Over the next 45 years of his life, thousands of people from all walks of life became the Buddha’s students—from beggars to kings, from murderers to Brahmin priests. Many decided to abandon the householder life and join the monastic community that arose around him. Among them were all the members of the Buddha’s family, including his wife, son, and father.
The Buddhist scriptures are populated with great, colorful examples of the Buddha’s main students, many of whom became enlightened quickly while others struggled for years to train their minds. Some became teachers in their own right: Sariputra and Maudgalyayana, for example, who were renowned for their profound psychic powers. Another principal disciple, Mahakasyapa, is believed to have called the First Council after the Buddha’s death, when 500 enlightened monks gathered to inventory all of the Buddha’s sermons and set the course of his teachings going forward—although scholars attest that it’s unlikely the First Council actually happened.

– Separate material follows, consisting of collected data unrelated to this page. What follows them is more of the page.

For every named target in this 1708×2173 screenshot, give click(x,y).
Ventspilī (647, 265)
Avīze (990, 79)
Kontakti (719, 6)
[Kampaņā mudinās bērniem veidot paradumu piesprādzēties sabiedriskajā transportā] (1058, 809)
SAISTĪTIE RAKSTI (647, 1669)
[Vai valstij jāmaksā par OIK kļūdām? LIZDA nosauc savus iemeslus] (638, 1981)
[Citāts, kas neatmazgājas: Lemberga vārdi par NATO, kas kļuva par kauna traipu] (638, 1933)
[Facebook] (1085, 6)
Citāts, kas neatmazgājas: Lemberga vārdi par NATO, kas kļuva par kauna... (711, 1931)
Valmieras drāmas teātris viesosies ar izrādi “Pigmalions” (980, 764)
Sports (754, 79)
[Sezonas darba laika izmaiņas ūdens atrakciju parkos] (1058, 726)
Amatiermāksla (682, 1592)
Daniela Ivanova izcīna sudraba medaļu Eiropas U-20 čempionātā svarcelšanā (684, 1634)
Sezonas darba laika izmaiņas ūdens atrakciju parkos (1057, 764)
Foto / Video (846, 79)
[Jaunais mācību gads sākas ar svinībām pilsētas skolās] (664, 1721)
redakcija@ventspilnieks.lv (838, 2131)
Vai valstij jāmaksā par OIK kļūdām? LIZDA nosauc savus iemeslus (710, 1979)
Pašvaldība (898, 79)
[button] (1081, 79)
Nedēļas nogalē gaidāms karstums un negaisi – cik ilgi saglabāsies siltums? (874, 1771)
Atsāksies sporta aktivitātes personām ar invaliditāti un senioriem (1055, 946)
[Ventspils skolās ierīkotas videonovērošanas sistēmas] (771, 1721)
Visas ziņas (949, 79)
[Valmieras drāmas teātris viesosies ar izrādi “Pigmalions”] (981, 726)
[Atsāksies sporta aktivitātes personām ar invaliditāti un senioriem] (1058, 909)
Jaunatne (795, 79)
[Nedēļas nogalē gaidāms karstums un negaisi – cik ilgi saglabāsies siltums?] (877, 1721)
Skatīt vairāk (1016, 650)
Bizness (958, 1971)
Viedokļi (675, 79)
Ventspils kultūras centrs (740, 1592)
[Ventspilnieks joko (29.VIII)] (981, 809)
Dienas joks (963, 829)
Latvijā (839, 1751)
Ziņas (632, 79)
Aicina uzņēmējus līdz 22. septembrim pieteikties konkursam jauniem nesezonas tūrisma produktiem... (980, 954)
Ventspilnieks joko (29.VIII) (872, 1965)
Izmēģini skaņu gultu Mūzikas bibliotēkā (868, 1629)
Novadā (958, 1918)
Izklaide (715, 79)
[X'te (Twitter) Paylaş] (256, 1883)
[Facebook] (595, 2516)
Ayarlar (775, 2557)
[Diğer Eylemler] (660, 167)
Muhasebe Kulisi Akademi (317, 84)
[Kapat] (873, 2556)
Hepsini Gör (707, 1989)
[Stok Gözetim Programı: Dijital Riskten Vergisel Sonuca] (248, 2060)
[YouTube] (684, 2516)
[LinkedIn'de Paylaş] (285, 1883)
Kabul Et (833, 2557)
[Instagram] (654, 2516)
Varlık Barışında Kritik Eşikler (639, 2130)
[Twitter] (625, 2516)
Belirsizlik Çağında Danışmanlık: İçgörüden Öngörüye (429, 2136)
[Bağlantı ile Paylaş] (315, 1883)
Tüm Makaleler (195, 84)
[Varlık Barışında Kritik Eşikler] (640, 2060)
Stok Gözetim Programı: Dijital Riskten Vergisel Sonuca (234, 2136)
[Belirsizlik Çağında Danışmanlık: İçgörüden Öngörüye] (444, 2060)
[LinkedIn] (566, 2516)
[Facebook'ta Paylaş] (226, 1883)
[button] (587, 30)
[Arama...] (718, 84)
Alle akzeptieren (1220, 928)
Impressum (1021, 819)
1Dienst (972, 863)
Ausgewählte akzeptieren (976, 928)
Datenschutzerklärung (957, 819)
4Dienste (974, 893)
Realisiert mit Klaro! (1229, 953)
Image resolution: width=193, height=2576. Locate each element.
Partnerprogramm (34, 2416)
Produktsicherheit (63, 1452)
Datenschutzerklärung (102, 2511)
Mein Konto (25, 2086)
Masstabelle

Religious texts tell us that in the earliest days of the monastic community, the Buddha did not ordain women, though this hasn’t been verified by scholarship. The story goes that between the exhortations of his stepmother, Mahapajapati (and 500 women who accompanied her), and the influence of his disciple Ananda, the Buddha created the first order of Buddhist nuns. Texts known as the verses of the elder monks and nuns (the Therigatha and the Theragatha, respectively), tell the stories of many of the Buddha’s students, showing the vast variety of people who became his followers and were able to reach enlightenment by practicing the path he taught.